> [WHAT THIS EXERCISE ASKS]
1) Write out the part of the William DuVall interview from "Currently, Alice In" to "focus on artistry?".
2) Pick up the William DuVall interview at its last line and keep writing it.
===== DOCUMENT
Exclusive: Alice In Chains' William DuVall On New Album "One Alone" & His DIY Approach To Music
Highlights from an in-person New York City chat with the Alice In Chains frontman.
With over 20 million albums sold, the Seattle-based quartet known as Alice In Chains first made a global impact with its 1990 album Facelift, as featuring the still-awesome “Man In The Box.” Plenty of hits and awards would follow for Alice In Chains, which disbanded as a result of the 2002 death of original frontman Layne Stanley.
Alice In Chains - now composed of guitarist/vocalist Jerry Cantrell, drummer Sean Kinney, bassist Mike Inez and vocalist/guitarist William DuVall - officially regrouped in 2006 and have since released three full-length albums. The latest from AIC is last year's Rainier Fog, as produced by Nick Raskulinecz, who has helmed notable releases by Foo Fighters, Mastodon, Korn, Stone Sour, Superdrag, Rush and the Deftones.
Currently, Alice In Chains is out with the earlier-mentioned Korn for a North American summer amphitheater tour, yet William DuVall is already looking ahead to the fall of 2019 as will be releasing his debut solo album One Alone then. Scheduled to hit stores on October 4th via DuVall's own DVL Recordings, One Alone is an all-acoustic, full-length studio effort featuring DuVall on both lead vocals and lead guitar duties
Thanks to PureGrainAudio.com, I had the pleasure of speaking with William DuVall in-person at The Ludlow New York City in New York about the One Alone album and more. The full chat will be aired next month via the Paltrocast with Darren Paltrowitz podcast. In the meantime, more on DuVall can be found on Twitter and Instagram.
That Dionne Farris song you co-wrote, did that lead to a publishing deal and then you could focus on artistry?
==========
===== RECORDED DATA
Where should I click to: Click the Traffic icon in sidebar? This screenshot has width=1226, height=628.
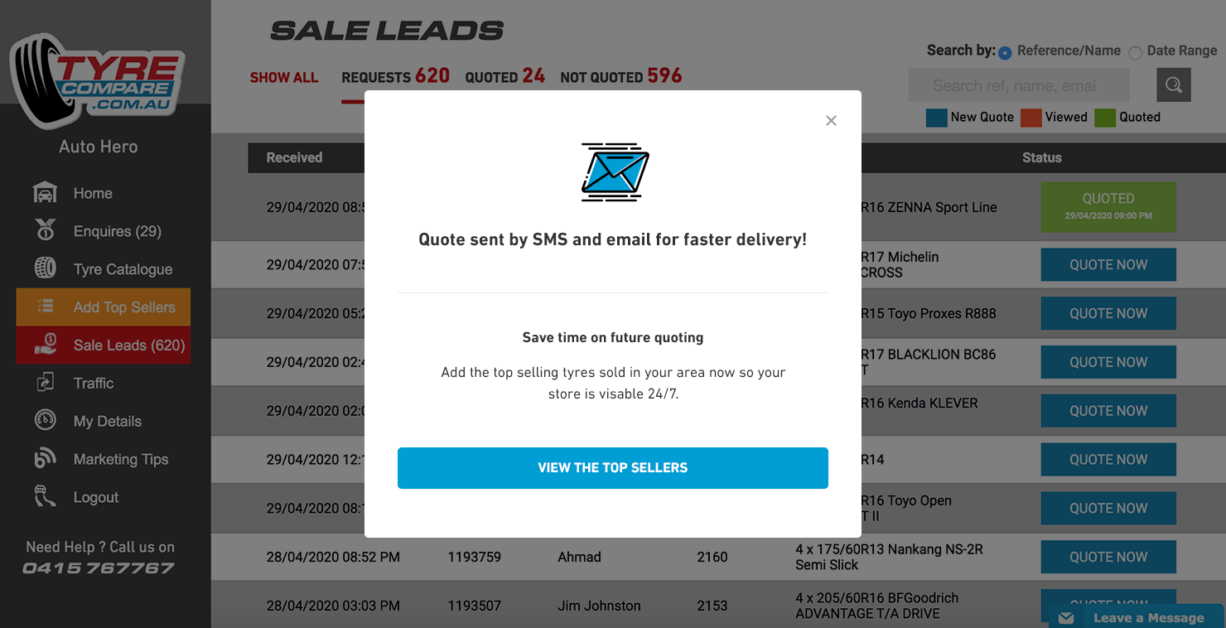pos(45,382)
==========
> [ANSWERS TO THE PROBLEMS]
1)
Currently, Alice In Chains is out with the earlier-mentioned Korn for a North American summer amphitheater tour, yet William DuVall is already looking ahead to the fall of 2019 as will be releasing his debut solo album One Alone then. Scheduled to hit stores on October 4th via DuVall's own DVL Recordings, One Alone is an all-acoustic, full-length studio effort featuring DuVall on both lead vocals and lead guitar duties
Thanks to PureGrainAudio.com, I had the pleasure of speaking with William DuVall in-person at The Ludlow New York City in New York about the One Alone album and more. The full chat will be aired next month via the Paltrocast with Darren Paltrowitz podcast. In the meantime, more on DuVall can be found on Twitter and Instagram.
That Dionne Farris song you co-wrote, did that lead to a publishing deal and then you could focus on artistry?

2)
William DuVall: Well I suppose it could have but who I am, I went to the ASCAP Pop Awards and all that stuff and just got wasted. And you know I was kind of the odd duck in the room... I had nothing on these people in L.A. at the Beverly Hilton or whatever who would just work in the room... It was like, "Oh this is the day we've been waiting for and we've had this on our calendar for months and I'm going to network the hell out of this situation. I'm gonna make sure that everybody here has my business card, my name and phone number...
"I'm just coming out there, getting wasted with Dave Pirner from Soul Asylum. We ended up just trolling around Hollywood acting like f**king fruitcakes, and I had no idea what it really meant to be careerist in a real way and in a way that meant anything to those people, you know? I knew right then and there that I was not meant for that, like I could have gone that songwriter track where it's like, "Oh I'm going on a writing session now." You go on five writing sessions a day... It's like speed-dating... I looked back on that saying, "I can't do that, man. That ain't me. It's not me." So I didn't get a publishing deal, I didn't go the songwriter route. I didn't do any of that.
I took all the money that I made from the song and learned how to make records. I'm [then] living in this apartment in Little Five Points, there's a studio right across the parking lot, right across down the alley there and it's a really nice 16-track. They've got a really beautiful TASCAM 16-track machine, like this state of the art studio... I feel like multi-track recording with tape kind of sort of peaked at the TASCAM 16-track. That's just me, not all people feel that way... They had a TASCAM 16-track here at this place called Casino Studios and Clay Harper -- who's kind of a restauranteur, real estate guy -- he owned the place to rent it out. It was really cheap for what it was.
I was like, "You know what? That's where I'm going. That's what I'm doing." And Madfly came out of me trying to learn how to make records out of Casino Studios. Using all the dough that I made. Everyone was like, "You should do this, you should do that, you should buy it, you should invest real estate, buy a house. You should go to L.A., you should move there, you should become a songwriter guy." I did none of that. None of that. I made Madfly records instead and learned how I want to record the sound and how to make them sound like I want to sound.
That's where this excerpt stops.